*** Input data ***

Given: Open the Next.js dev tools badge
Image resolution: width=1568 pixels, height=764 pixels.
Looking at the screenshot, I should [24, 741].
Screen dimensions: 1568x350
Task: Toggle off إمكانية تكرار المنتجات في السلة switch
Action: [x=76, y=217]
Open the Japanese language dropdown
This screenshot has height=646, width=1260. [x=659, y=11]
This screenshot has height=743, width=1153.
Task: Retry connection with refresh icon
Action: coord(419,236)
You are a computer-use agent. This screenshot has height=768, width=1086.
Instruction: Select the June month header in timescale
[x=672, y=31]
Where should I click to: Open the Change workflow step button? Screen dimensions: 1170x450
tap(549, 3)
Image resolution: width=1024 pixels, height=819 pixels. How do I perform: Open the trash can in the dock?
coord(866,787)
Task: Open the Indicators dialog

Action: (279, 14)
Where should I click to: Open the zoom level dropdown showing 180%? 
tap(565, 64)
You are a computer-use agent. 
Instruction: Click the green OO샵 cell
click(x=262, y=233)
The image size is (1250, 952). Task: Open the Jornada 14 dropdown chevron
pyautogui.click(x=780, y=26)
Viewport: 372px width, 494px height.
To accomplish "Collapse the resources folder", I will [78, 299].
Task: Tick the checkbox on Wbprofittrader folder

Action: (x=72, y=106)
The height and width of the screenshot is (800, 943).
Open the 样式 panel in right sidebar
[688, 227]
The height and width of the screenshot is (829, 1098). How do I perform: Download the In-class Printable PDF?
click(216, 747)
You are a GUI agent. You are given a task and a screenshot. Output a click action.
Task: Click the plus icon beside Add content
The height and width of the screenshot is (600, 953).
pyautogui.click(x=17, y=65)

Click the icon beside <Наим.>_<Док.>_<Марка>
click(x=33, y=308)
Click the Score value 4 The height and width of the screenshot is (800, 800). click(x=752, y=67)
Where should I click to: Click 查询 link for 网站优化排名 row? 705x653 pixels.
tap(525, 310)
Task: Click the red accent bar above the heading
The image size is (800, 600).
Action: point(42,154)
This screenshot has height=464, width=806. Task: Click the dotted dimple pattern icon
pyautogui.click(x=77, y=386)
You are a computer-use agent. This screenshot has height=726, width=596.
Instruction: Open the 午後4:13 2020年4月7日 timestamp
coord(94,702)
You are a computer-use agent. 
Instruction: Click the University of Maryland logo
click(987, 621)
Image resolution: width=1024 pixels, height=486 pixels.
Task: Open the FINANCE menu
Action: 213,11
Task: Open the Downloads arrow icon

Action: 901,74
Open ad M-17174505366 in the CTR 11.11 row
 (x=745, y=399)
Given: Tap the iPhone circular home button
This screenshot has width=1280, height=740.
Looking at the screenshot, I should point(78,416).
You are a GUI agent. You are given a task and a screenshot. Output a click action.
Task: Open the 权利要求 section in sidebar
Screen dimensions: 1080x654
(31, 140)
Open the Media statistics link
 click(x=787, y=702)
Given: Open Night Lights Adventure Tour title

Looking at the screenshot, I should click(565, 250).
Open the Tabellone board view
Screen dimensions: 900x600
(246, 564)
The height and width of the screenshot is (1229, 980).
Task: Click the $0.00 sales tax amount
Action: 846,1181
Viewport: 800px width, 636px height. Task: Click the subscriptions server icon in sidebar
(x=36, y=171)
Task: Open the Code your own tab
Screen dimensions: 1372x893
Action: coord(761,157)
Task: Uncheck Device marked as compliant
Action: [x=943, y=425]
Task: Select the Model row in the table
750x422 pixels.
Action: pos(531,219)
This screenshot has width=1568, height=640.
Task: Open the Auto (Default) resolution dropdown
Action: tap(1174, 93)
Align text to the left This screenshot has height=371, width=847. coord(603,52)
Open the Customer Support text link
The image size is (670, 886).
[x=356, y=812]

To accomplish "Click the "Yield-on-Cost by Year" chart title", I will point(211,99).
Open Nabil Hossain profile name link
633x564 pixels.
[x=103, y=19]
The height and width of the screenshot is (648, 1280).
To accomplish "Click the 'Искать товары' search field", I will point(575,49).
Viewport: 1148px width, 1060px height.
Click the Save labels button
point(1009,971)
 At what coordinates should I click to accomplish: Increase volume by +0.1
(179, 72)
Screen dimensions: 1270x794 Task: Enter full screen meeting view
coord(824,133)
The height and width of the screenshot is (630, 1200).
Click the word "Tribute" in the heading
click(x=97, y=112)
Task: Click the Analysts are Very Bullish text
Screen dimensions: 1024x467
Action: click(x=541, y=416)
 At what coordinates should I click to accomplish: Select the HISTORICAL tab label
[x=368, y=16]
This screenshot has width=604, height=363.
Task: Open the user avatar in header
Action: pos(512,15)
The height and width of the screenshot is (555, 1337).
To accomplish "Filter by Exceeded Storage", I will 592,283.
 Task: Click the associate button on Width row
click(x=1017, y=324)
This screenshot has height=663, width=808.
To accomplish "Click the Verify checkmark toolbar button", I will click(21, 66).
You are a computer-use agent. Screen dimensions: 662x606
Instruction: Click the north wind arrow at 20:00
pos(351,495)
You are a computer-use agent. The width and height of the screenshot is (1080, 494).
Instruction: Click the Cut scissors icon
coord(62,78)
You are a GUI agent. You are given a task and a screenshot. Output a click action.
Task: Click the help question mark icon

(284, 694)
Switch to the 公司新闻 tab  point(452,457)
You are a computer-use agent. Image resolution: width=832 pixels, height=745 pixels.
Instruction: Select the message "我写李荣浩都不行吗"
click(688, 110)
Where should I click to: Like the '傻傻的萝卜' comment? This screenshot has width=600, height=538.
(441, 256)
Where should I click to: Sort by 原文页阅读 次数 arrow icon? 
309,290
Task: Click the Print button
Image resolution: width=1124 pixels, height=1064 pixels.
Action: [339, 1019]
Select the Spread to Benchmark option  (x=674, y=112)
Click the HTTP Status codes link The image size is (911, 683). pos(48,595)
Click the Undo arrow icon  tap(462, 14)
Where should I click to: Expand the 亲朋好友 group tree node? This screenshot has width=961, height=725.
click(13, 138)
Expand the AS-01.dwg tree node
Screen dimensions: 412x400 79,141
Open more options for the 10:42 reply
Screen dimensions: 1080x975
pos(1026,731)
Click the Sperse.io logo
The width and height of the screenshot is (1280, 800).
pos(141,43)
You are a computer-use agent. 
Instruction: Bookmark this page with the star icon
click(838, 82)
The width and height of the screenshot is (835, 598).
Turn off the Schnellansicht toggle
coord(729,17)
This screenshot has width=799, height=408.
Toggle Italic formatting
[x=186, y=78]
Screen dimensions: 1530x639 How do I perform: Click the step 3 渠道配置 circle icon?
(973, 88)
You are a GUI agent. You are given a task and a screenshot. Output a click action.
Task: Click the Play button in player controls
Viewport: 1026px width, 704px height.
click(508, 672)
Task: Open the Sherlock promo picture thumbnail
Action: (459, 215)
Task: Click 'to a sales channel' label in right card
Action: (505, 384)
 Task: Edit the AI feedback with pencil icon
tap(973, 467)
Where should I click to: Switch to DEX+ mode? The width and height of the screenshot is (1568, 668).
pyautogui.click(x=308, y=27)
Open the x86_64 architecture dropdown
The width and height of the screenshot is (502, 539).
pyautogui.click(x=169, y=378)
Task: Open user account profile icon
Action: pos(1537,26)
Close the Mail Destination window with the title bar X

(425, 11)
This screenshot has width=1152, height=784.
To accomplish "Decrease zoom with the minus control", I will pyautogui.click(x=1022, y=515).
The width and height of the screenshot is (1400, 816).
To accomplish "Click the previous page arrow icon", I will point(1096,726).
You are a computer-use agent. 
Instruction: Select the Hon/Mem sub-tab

*** End of Input data ***

* Task to carry out *
Lines from the start of the entries through the one containing "Click the Score" are to be set down again exactly, both ends included.

* Written response *
Given: Open the Next.js dev tools badge
Image resolution: width=1568 pixels, height=764 pixels.
Looking at the screenshot, I should [24, 741].
Screen dimensions: 1568x350
Task: Toggle off إمكانية تكرار المنتجات في السلة switch
Action: [x=76, y=217]
Open the Japanese language dropdown
This screenshot has height=646, width=1260. [x=659, y=11]
This screenshot has height=743, width=1153.
Task: Retry connection with refresh icon
Action: coord(419,236)
You are a computer-use agent. This screenshot has height=768, width=1086.
Instruction: Select the June month header in timescale
[x=672, y=31]
Where should I click to: Open the Change workflow step button? Screen dimensions: 1170x450
tap(549, 3)
Image resolution: width=1024 pixels, height=819 pixels. How do I perform: Open the trash can in the dock?
coord(866,787)
Task: Open the Indicators dialog

Action: (279, 14)
Where should I click to: Open the zoom level dropdown showing 180%? 
tap(565, 64)
You are a computer-use agent. 
Instruction: Click the green OO샵 cell
click(x=262, y=233)
The image size is (1250, 952). Task: Open the Jornada 14 dropdown chevron
pyautogui.click(x=780, y=26)
Viewport: 372px width, 494px height.
To accomplish "Collapse the resources folder", I will [78, 299].
Task: Tick the checkbox on Wbprofittrader folder

Action: (x=72, y=106)
The height and width of the screenshot is (800, 943).
Open the 样式 panel in right sidebar
[688, 227]
The height and width of the screenshot is (829, 1098). How do I perform: Download the In-class Printable PDF?
click(216, 747)
You are a GUI agent. You are given a task and a screenshot. Output a click action.
Task: Click the plus icon beside Add content
The height and width of the screenshot is (600, 953).
pyautogui.click(x=17, y=65)

Click the icon beside <Наим.>_<Док.>_<Марка>
click(x=33, y=308)
Click the Score value 4 The height and width of the screenshot is (800, 800). click(x=752, y=67)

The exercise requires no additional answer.